Joy List

Yesterday I woke up way too early and worries shoved sleep out of the bed.  Like Atlas, I carry the weight of the world on my shoulders. My husband asked me with a smile if I really think my worrying prevents the collapse of civilization. I reminded him with a smile that we each are called to serve according to the gifts we’ve been given.

I hadn’t realized how much I was worrying, however, until a homework assignment in my writing class brought me up short. I take such classes as often as I can because I’m fighting brain mildew, a chronic health issue once you pass 59.  

Step one of the assignment asked me to list ten things that give me joy. Joy? In an instant, I was in high school again struggling with those darn aptitude tests. My problem then – as now – is that I over-think the questions.

For starters, I couldn’t define joy. It seems a different thing than happiness. And where does pleasure fit in? An ice cold Diet Pepsi gives me pleasure, but placing it on my Top Ten Joy List would make me sound shallower than Paris Hilton.

Joy – I lectured the author of the textbook - is what I felt when I held my daughters and each of my grandbabies in my arms for the first time.  Joy is what I felt when I finally had my book done, and an ear I trust told me it was good, and I hung up the phone and cried because I never believed I could produce a body of work that someone like her would say was good.  Those are moments of joy, intense and singular.

In contrast, happiness is the rhythm of my life with my husband, the security of our togetherness, and the little things - like his bringing me a hot cup of coffee fixed the way I like it as I snuggle in my big green chair to read the morning newspaper.  Happiness is good conversation with friends and family.

  Pleasure is watching an engaging movie or going shopping and finding a bargain. Pleasure is salty popcorn.

Since I don’t hold a newborn grandchild or write a book every day or even every year, I stared at my blank list for a long time. I stopped arguing with the textbook, and admitted that I don’t feel joy as intensely or as often as I used to. Is that a by-product of aging, or could I be depressed? Half the people I know are on Prozac – maybe I should be too.

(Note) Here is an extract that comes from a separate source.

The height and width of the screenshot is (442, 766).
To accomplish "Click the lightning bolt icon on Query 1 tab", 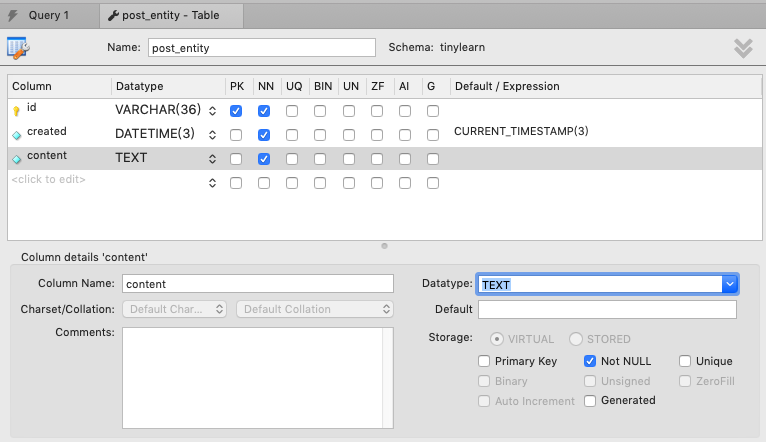I will click(x=14, y=15).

But surely, the question was pushing me to consider things more daily than lightning bolts of euphoria. With some timidity, I finally wrote “flowers – especially the ones in my yard and house.”   The pink geraniums and lavender petunias on the deck that wave to me through the French doors as I work in the kitchen, the coral mass of impatiens by the driveway that I see as I come and go, the soft pillows of mums that peek through the front window – these give me joy hour to hour throughout my day. And so do the white lilies I extravagantly let myself pick up at Kroger’s from time to time for the chest in the foyer.   Even the smell of those lilies in the house gives me joy.  

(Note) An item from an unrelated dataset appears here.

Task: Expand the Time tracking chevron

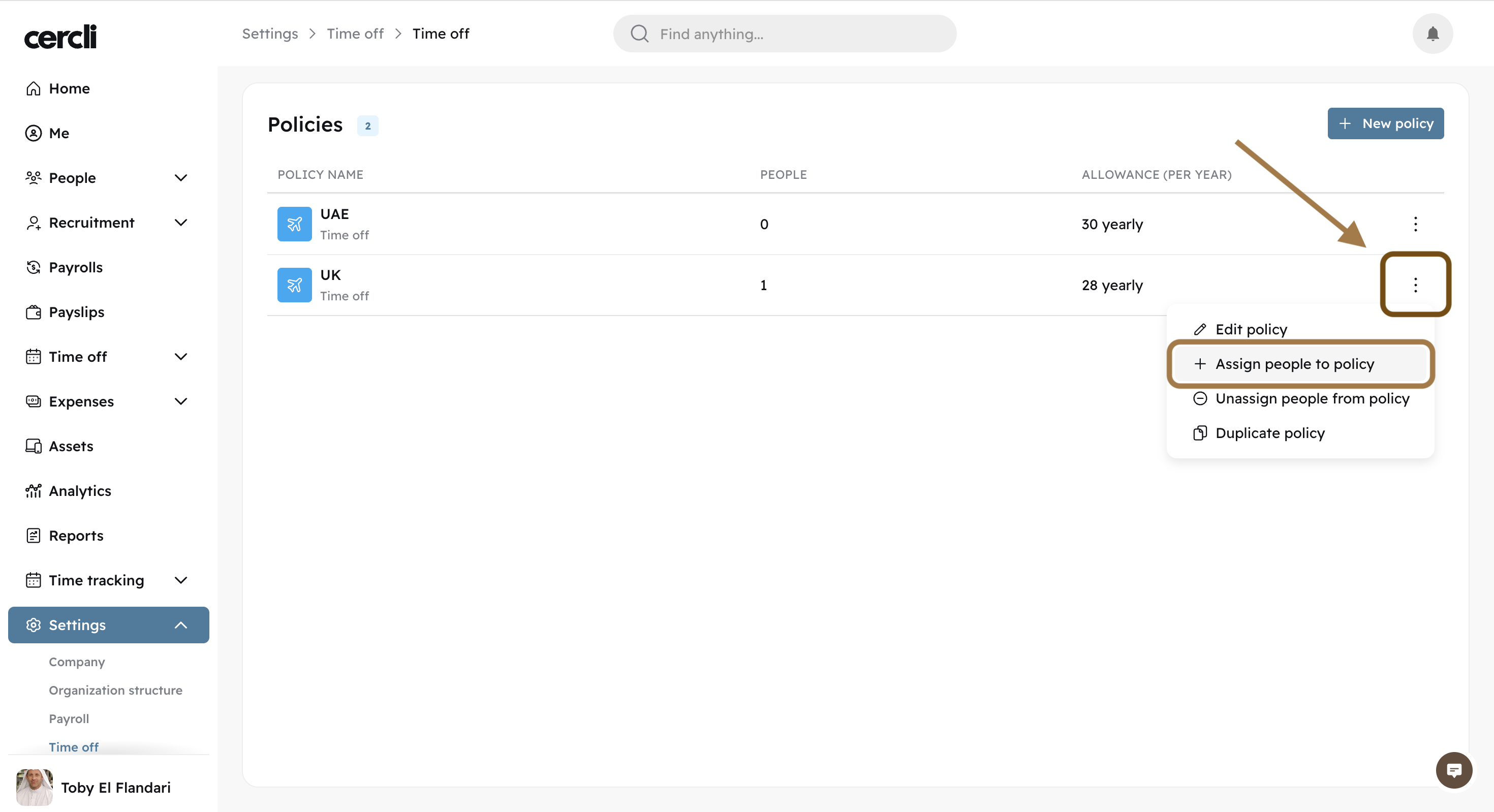Action: coord(181,580)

My husband says this is because I need things around me to be pretty. He reminds me of the Shoney’s Inn episode when we had to live out of our suitcase for two months during a job transition. Our by-the-week motel room was clean but institutional and ugly. I nearly went berserk until I rearranged the furniture and prettied it up with flowers and books and objects d’ art that I carted in from K-Mart across the street. If we’d stayed another month, I would have re-painted and knocked out a wall. I can live with a little dirt, and I can tolerate some disorder if it’s out of sight. But for my soul to breathe, I need my living space, however modest, to feel beautiful.

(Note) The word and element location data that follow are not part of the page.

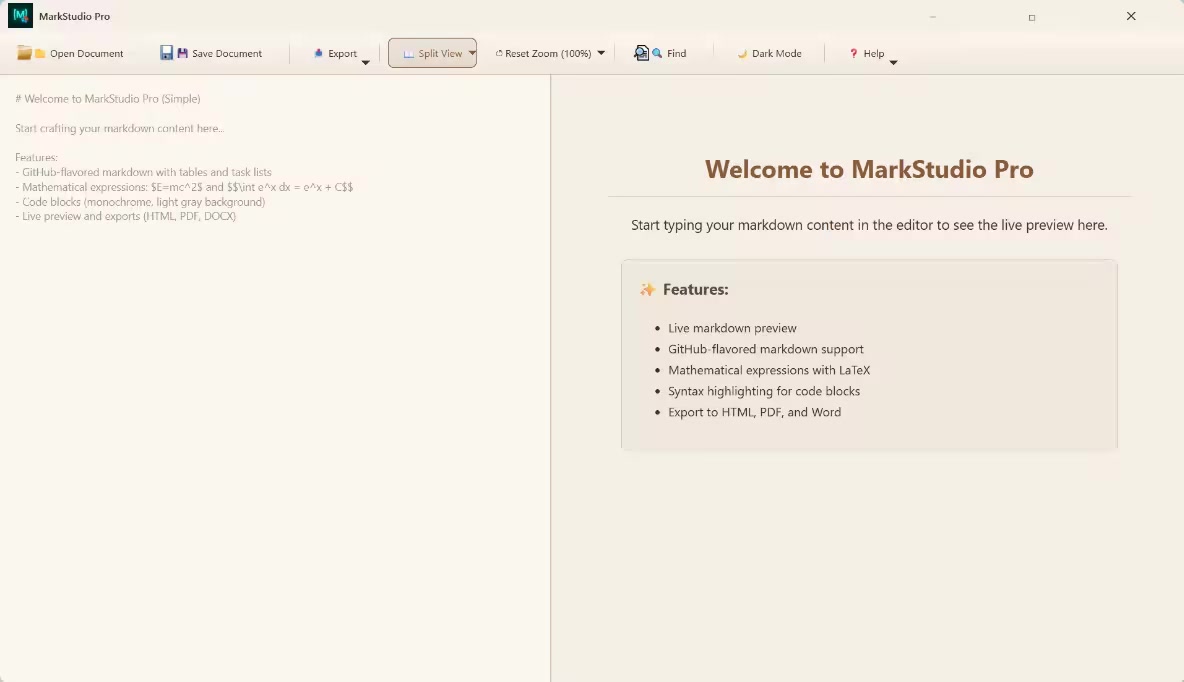1184x682 pixels.
Task: Click the Open Document folder icon
Action: tap(25, 53)
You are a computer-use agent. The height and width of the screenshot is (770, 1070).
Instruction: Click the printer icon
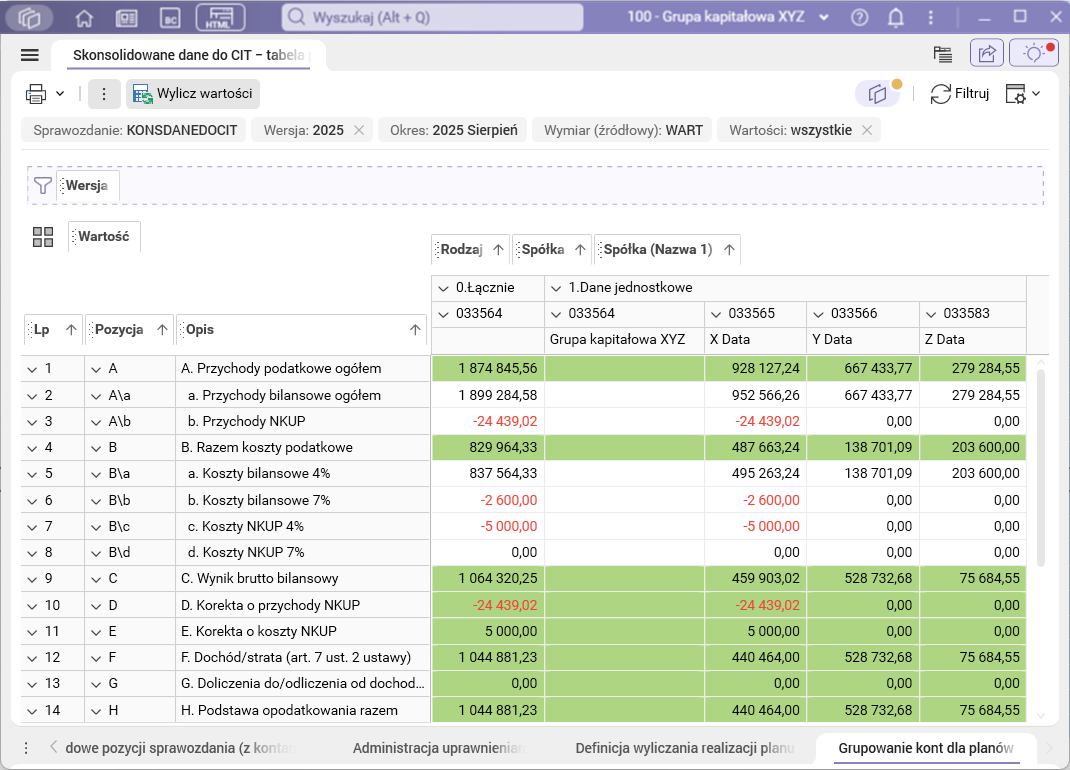(x=37, y=94)

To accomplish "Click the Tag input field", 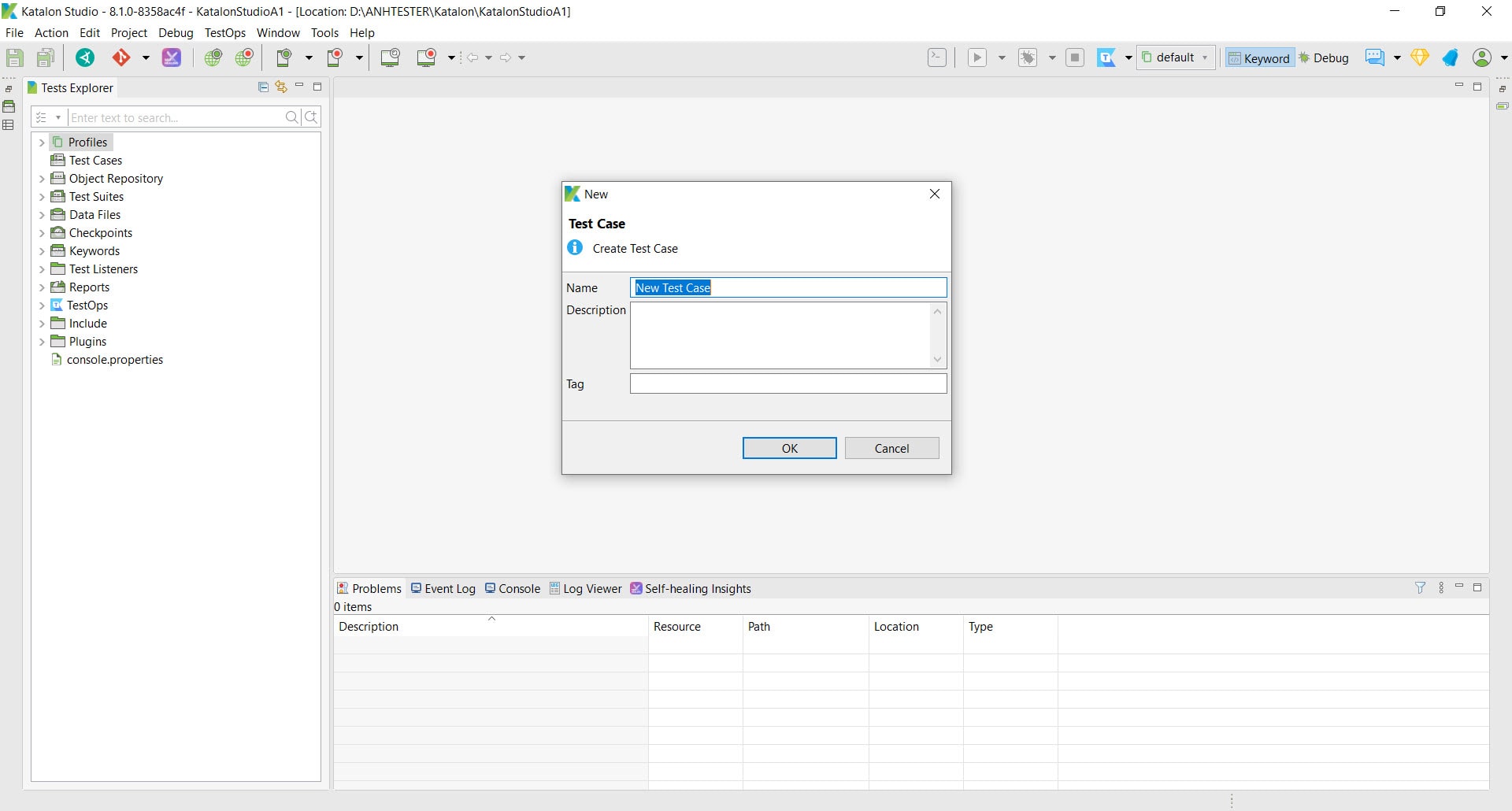I will coord(788,383).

My mother, on the other hand, needed her home to be spotless and organized (and I'm talking every drawer.) Mother didn't care what others thought - she cleaned and sorted for her own joy.  Having known my mother, I always thought those laughing women in the commercials who danced while they Pledged the furniture were for real.

I was getting the hang of this Joy List now. I thought of how wonderful an unclaimed day can feel, unfettered by obligations, a day that can be spent hour by hour any way I desire.

Or for that matter - a good night’s sleep. (I threw in a new mattress and clean sheets to seal the deal, but couldn’t decide whether to count this as one item or three.)

I thought about the way sunlight slants in the fall, and how shaded incandescent light puddles on the floor like a dozen burning candles. The grandchildren’s smiles, of course, and the way two year old Annelise leads me around by my finger - well, pretty soon, my Joy List had exceeded ten slots. I got so focused on joy that I forgot to worry about the world for two whole hours.

I wonder if anyone noticed I was off-duty?